Mittelbar hat das Ursachen, die in der Vergangenheit und mithin im Selbstbild der Ostdeutschen liegen. Ganz offenbar ist man hier nicht nur weniger zufrieden damit, wie es insbesondere migrationspolitisch läuft, man wird überhaupt selbstbewußter, indem man die eigene Identität offensiver vertritt. Daher die Resonanz auf die neuen Geschichtsbestseller.
Nach Dirk Oschmanns polemisch diskutiertem Der Osten: eine westdeutsche Erfindung (Berlin: Ullstein 2023) nun das Werk der jungen, in Thüringen geborenen und in England lehrenden Historikerin Katja Hoyer, rückübersetzt aus dem Englischen: Diesseits der Mauer.
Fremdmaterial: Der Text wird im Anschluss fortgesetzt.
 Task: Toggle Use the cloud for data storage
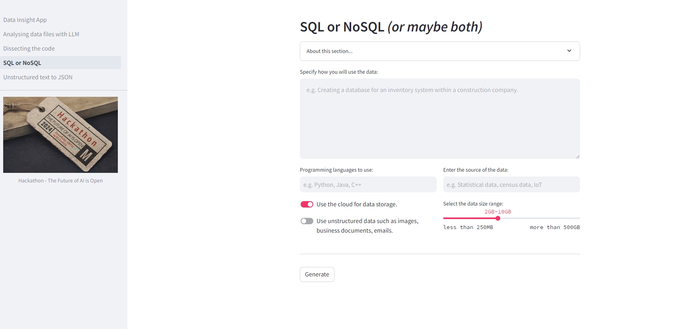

Eine neue Geschichte der DDR (Hamburg: Hoffmann und Campe 2023).
Die DDR-frustrierte Ines Geipel formulierte gegenüber beiden den Vorwurf, »ein ostdeutscher Kriegsenkel und eine ostdeutsche Kriegsurenkelin, mit globalem Bildungsprogramm und entsprechend weltläufigem Vokabular ausgestattet, setzen auf Umschreibung, Mythenbildung und Selbstauratisierung, um der im Osten verbliebenen Großeltern- und Elterngeneration ein Drehbuch zu offerieren, das die schmerzhafte Erinnerung der Niederlage überwinden hilft«.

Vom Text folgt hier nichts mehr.